His name is almost a byword for political propaganda. His legacy is one of relentless allegiance to the Nazi cause and terrible cruelty. Called "the genius of spin" and "Reich Liar-General," he
Actor Kenneth Branagh read Joseph Goebbels' portrait The Man Behind Hitler, which was taken straight from his diaries kept from 1924, when he joined the Nazi party, until his suicide in 1945. This 90-minute documentary from directors Lutz Hachmeister and Michael Kloft presents never-before-seen footage providing an insider's view of the growth of the Nazi party.
An unusual candidate to rank second most powerful person in Nazi Germany was Goebbels. Born into a strict Roman Catholic family in 1897, he was small in stature and suffered with a deformed foot from polio that would later prevent him from military duty. Goebbels withdrew into books and writing, a reclusive, sour young man. In 1924 he signed up for the Nazi party. It was as a party member that his later speaking and writing abilities were acknowledged and developed. Goebbels developed into a confident orator serving as Adolf Hitler's right-hand man.
Branagh relates Goebbels' early attraction to the Nazi party and his adoration of Hitler using his early journal entries: "I bow to his superiority. I find his political brilliance admirable.

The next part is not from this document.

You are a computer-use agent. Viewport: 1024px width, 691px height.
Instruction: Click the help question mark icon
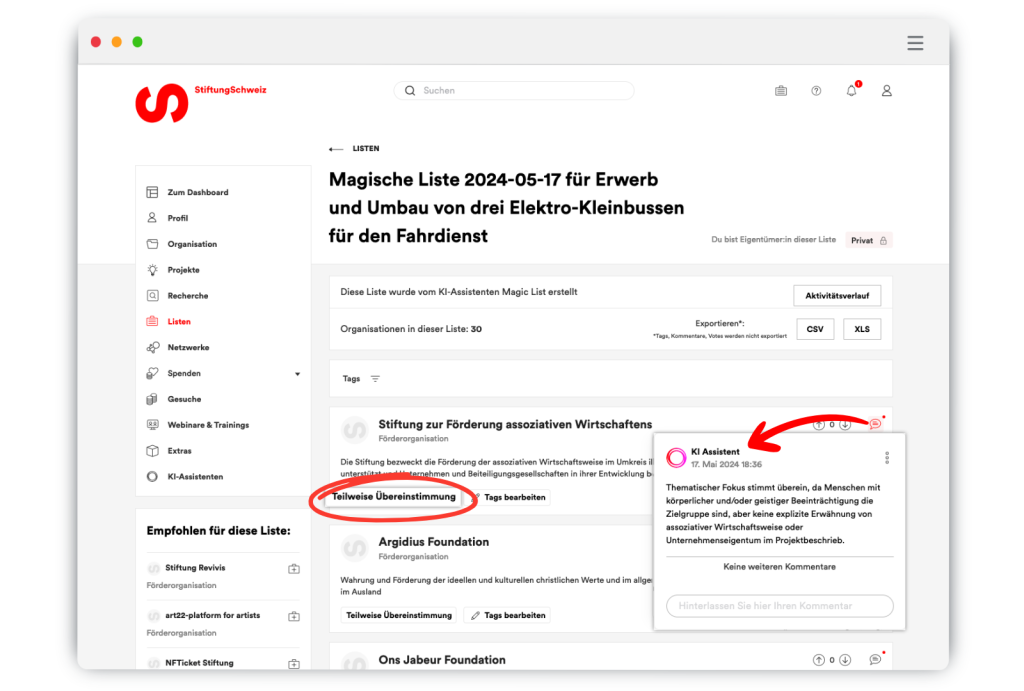pos(816,91)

Selected minister of propaganda in 1929, Goebbels oversaw all of Germany's media. Not one movie was made, not one newspaper printed, not one radio show aired without his clearance. To forward the Nazi cause, he planned grand parades and demonstrations. Among many notorious Third Reich projects, he was a major coordinator of Kristallnacht, the violent destruction of synagogues and Jewish-owned businesses across Germany; the burning of books in Berlin; and the "Final Solution," the scheme to deport Jews from Germany and label them "exterminable."
Devotion to his work and his Führer was pure. Of Hitler, he said, "you can't help liking him as a person." "His mind is really amazing. The born inspirer! With him we can rule the planet." He saw the Nazi party as Germany's only hope and believed that Nazi success depended mostly on his work and words.
Goebbels insisted to the last that Hitler and the Nazi party would triumph, clinging tightly to his convictions even as the tide of the war turned against Germany. One day following his darling Führer's suicide, the reality of defeat sank in. Magda, his wife, poisoned their six children in sleep so they would not fall into enemy hands. Magda and Joseph ended their own lives early the next morning.
Executive producer Mark Samels of American Experience says, "by examining the inner workings of the Nazi party's chief spokesman," "this film chillingly conveys the power of evil."